Les discours de haine ne sont jamais de simples paroles. Ils constituent des projectiles invisibles capables de diviser les communautés, de stigmatiser des groupes entiers et, dans les cas les plus extrêmes, de conduire à la violence et à la mort. Dans la région des Grands Lacs, marquée par une histoire complexe de conflits et de tensions identitaires, ce phénomène représente une menace sérieuse pour la cohésion sociale et la stabilité. La journée mondiale de lutte contre les discours haineux, célébrée ce 18 juin, est une occasion de sensibiliser et mettre fin à ce phénomène, qui déchire les communautés régionales.
Aujourd’hui, les réseaux sociaux amplifient la portée de ces messages destructeurs. Relayés à grande vitesse et parfois instrumentalisés à des fins politiques, ils alimentent les préjugés et fragilisent davantage un tissu social déjà vulnérable.
Souvent ciblée par les discours de haine, la jeunesse refuse désormais de rester spectatrice. Dans les écoles, les universités, les associations et les mouvements citoyens, de nombreux jeunes s’engagent pour promouvoir le vivre-ensemble et déconstruire les stéréotypes.
À travers des campagnes de sensibilisation, des initiatives numériques et des espaces de dialogue, ils construisent des récits alternatifs fondés sur la tolérance, le respect et la solidarité. Leur engagement envoie un message fort montrant que la diversité constitue une richesse à préserver et non une menace à combattre.

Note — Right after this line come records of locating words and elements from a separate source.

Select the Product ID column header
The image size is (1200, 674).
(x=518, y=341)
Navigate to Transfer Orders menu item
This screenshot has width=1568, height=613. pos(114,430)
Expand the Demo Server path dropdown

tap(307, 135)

Cette mobilisation démontre que les jeunes ne sont pas seulement les victimes potentielles de la haine ; ils peuvent également devenir les artisans d’une paix durable.
Quel rôle jouent t’ils les médias ?
Les médias jouent un rôle stratégique dans cette lutte. Leur influence sur l’opinion publique peut soit contribuer à apaiser les tensions, soit les exacerber.

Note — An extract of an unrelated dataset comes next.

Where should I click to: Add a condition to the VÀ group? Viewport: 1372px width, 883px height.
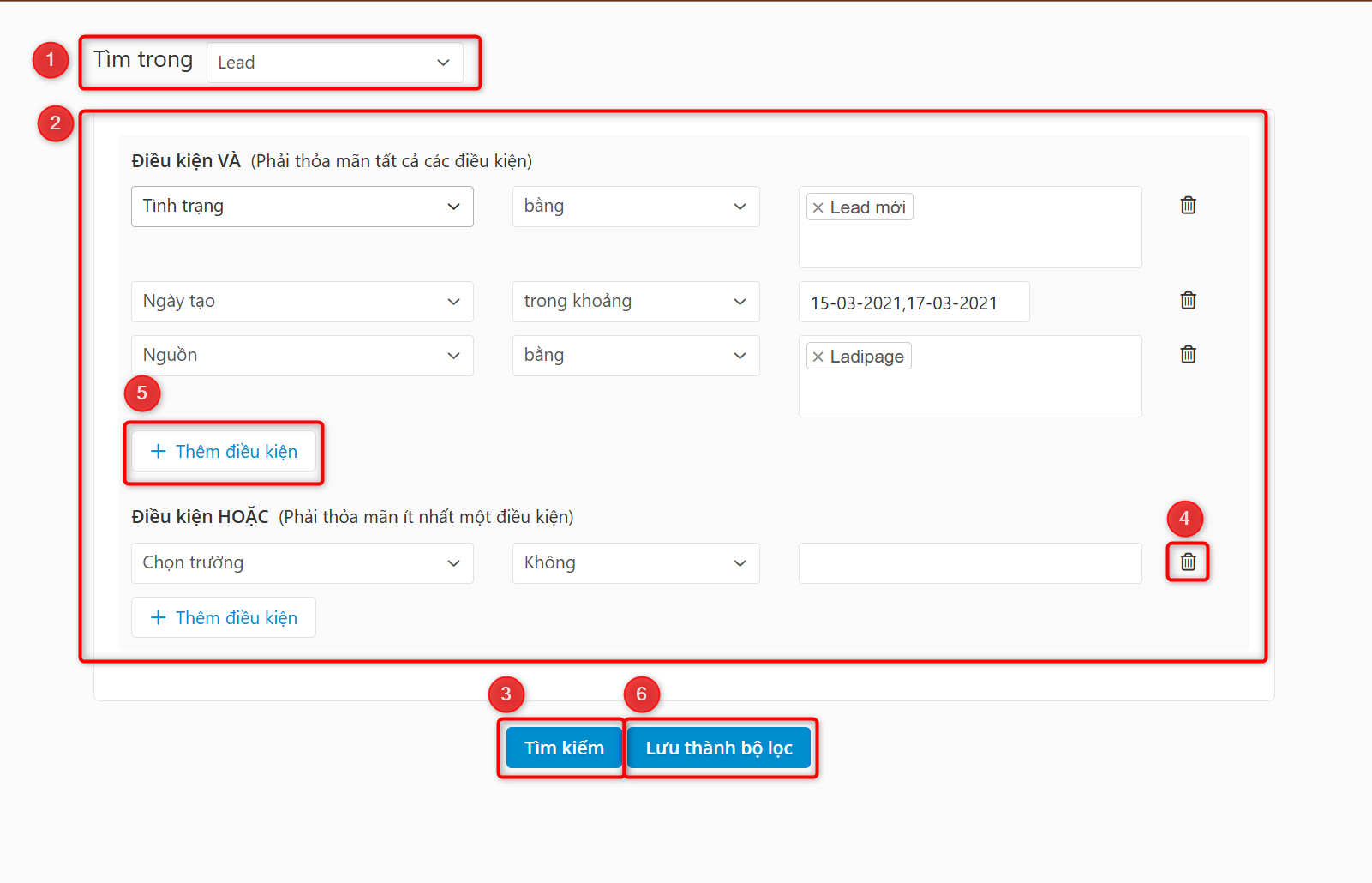pyautogui.click(x=224, y=452)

Certaines plateformes médiatiques, par sensationnalisme, manque de vérification ou parti pris, participent involontairement à la propagation de discours stigmatisation. D’autres, en revanche, jouent un rôle essentiel dans la promotion d’un journalisme responsable, en donnant la parole à toutes les communautés et en mettant en avant des messages de cohésion sociale.

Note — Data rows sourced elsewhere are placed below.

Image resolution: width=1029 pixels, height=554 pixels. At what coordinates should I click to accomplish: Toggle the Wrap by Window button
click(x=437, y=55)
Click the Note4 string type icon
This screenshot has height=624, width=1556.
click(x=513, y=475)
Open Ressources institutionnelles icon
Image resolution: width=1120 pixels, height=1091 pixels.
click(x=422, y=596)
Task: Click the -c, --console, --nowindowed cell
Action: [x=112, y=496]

Dans ce contexte, la responsabilité journalistique est plus que jamais indispensable : informer sans diviser, expliquer sans attiser les tensions et raconter les faits sans nourrir les préjugés.
Le rôle incontournable des institutions
Les es institutions nationales et régionales ne peuvent demeurer passives. Leur responsabilité consiste à prévenir, réguler et sanctionner les discours qui incitent à la haine et à la violence.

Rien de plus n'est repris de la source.